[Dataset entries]
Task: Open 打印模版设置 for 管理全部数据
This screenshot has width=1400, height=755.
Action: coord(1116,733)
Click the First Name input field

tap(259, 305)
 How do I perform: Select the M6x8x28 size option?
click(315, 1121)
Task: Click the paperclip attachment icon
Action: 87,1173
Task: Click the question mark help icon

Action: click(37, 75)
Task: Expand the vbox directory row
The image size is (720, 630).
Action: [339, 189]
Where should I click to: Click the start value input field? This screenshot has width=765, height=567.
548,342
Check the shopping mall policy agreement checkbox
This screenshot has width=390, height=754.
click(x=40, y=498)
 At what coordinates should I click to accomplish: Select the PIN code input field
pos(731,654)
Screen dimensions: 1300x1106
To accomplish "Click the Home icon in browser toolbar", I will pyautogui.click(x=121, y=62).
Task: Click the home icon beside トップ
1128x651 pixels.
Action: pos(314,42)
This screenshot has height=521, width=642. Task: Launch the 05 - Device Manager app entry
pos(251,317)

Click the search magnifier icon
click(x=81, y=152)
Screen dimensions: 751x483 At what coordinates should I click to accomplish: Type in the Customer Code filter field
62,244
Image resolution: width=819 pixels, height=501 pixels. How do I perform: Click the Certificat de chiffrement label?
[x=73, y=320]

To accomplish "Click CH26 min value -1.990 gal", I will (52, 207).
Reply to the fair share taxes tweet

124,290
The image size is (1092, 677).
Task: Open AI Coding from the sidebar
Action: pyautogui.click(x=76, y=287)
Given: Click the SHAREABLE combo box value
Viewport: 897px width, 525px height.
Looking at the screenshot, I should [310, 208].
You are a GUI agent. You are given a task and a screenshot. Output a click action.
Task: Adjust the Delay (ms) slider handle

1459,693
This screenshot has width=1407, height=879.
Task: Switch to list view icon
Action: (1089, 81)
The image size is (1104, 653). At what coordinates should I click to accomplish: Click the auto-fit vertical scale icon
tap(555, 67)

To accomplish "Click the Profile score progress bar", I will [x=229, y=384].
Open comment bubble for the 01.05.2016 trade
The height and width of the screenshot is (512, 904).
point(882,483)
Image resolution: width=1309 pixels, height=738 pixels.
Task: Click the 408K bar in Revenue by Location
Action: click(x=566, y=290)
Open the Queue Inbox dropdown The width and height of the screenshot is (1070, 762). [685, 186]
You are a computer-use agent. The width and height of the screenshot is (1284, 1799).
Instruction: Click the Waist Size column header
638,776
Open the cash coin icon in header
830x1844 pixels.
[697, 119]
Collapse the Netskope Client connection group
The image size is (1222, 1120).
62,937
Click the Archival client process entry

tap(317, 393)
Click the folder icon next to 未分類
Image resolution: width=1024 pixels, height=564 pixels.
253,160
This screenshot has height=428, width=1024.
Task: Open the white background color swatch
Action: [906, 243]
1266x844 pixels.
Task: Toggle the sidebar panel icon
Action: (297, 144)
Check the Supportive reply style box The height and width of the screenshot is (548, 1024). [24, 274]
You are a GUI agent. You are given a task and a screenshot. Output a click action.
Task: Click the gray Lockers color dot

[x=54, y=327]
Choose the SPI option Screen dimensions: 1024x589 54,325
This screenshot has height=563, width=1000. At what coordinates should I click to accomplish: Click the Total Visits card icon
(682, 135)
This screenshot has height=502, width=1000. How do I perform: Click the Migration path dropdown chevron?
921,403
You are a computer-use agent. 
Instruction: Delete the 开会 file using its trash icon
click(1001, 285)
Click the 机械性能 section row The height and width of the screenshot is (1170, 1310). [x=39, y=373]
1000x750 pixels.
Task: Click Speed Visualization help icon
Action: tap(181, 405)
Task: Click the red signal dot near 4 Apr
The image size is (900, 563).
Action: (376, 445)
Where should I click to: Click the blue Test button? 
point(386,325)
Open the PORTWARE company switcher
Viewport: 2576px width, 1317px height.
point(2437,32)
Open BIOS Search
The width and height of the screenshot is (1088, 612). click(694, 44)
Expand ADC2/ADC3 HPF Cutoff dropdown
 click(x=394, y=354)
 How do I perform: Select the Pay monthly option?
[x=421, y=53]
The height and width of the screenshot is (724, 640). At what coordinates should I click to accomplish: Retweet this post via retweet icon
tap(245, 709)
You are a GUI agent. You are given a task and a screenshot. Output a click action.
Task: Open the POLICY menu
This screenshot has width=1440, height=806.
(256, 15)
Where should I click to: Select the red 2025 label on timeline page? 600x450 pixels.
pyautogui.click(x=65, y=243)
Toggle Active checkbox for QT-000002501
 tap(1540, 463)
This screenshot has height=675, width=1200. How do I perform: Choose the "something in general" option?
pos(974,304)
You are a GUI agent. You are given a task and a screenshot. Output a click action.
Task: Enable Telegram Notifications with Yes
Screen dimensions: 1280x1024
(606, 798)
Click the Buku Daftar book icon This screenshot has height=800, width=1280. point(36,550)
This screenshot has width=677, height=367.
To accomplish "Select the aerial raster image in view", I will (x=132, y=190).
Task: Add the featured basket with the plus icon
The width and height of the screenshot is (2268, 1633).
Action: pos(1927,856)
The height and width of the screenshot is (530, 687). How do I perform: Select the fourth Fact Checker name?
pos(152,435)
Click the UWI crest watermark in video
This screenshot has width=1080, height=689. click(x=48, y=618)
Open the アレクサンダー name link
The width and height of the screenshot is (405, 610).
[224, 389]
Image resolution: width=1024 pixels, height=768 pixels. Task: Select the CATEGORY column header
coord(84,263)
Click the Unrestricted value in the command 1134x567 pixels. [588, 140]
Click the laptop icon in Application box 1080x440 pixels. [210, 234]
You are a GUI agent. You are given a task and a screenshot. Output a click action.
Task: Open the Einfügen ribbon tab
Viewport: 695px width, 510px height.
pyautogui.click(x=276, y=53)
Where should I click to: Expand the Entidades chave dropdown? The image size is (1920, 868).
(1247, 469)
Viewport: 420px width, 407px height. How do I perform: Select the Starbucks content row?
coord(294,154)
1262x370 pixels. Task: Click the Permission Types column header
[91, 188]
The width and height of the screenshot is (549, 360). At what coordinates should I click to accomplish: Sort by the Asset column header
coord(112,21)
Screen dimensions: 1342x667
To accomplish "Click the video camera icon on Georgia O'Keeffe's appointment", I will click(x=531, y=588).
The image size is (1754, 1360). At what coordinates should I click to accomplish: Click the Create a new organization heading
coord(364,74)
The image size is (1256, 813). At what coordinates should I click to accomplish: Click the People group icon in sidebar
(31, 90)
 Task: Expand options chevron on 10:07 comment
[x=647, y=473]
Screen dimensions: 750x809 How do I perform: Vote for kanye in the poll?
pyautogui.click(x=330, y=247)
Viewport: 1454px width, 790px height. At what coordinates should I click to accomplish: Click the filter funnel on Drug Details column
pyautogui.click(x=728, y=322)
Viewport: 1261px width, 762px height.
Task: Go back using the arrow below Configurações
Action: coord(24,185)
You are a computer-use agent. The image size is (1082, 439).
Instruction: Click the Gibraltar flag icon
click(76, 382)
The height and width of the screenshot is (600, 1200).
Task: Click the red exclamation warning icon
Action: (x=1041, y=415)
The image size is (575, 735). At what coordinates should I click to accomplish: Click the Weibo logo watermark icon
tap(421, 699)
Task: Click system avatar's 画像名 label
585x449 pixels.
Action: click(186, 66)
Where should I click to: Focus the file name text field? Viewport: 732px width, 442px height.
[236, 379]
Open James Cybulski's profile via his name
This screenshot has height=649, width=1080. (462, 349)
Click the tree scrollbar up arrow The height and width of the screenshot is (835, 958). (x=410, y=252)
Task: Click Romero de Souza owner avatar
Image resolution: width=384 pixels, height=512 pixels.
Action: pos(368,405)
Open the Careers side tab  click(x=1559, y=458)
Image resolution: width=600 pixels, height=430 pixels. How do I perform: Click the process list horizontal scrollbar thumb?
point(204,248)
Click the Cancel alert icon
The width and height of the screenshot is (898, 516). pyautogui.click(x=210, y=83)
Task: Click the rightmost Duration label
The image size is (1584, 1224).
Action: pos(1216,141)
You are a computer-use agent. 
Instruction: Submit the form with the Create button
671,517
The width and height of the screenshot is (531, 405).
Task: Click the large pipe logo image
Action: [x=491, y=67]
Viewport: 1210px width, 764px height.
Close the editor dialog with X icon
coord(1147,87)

Goal of the exercise:
Sift the data above for lines with "computer", then copy each one.

Answer space:
You are a computer-use agent. The width and height of the screenshot is (1284, 1799).
You are a computer-use agent. 
You are a computer-use agent. The image size is (1082, 439).
You are a computer-use agent. 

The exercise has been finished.